Medical Fab
Last November (and March before that) I wrote about "fab labs" - printers for solid objects.
The basic principle is easy to understand. You take a design for any product you like in the form of a computer CAD file, load it into a fabricator, and your product is built up little by little just like an inkjet printer deposits ink on a page.
This is not nanotech universal assembly technology that's years away. These fabricators are being built and tested today. They start with standardized materials and simply build whatever they are asked to build within their capability.
The standardized material that will probably be used the most is plastic. A specialized wood product or even metal would probably be quite doable too. But what about other materials? What about human cells?
Scientists at Manchester University have developed a printer able to produce human skin to help wounds heal.It could be used on patients who have suffered burns and disfigurements. With more research it could even replace broken bones.
Using the same principle as an ink-jet printer, experts are able to take skin cells from a patient's body, multiply them, then print out a tailor-made strip of skin, ready to sew on to the body. The wound's dimensions are entered into the printer to ensure a perfect fit.
Via KuzweilAI

The "printout" is made onto a special type of plastic that dissolves into the body.
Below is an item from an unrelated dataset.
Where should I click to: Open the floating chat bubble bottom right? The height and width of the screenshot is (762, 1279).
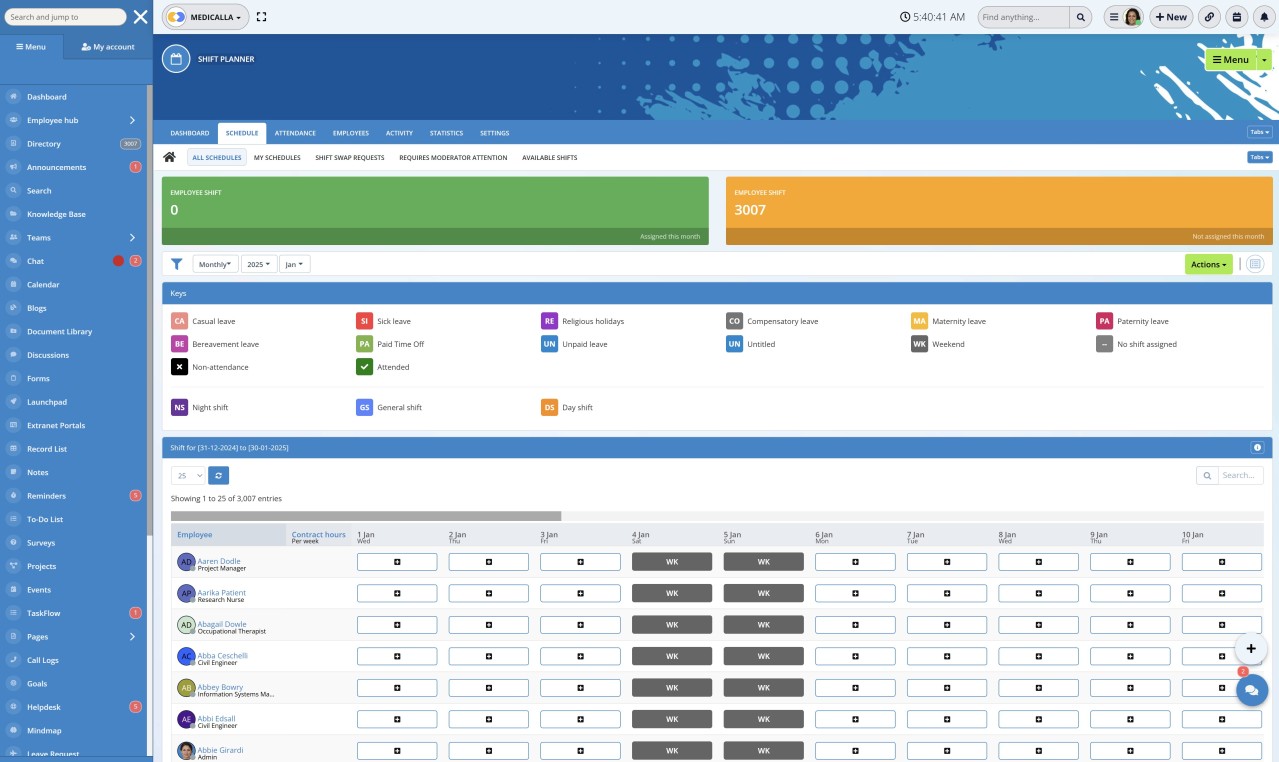(1251, 690)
This is the future of skin graphs and might be the future for bone graphs/replacement and maybe even organ transplants.
Imagine using this technology in facial reconstruction! A person's face could be rebuilt skin, muscle and bone onto a plastic mask-type scaffold tailor-made to the patient.
More good news: this Manchester group is working as fast as they can to beat competitors here in the United States and in Japan. This group hopes to start clinical trials shortly and have a marketable system in five years.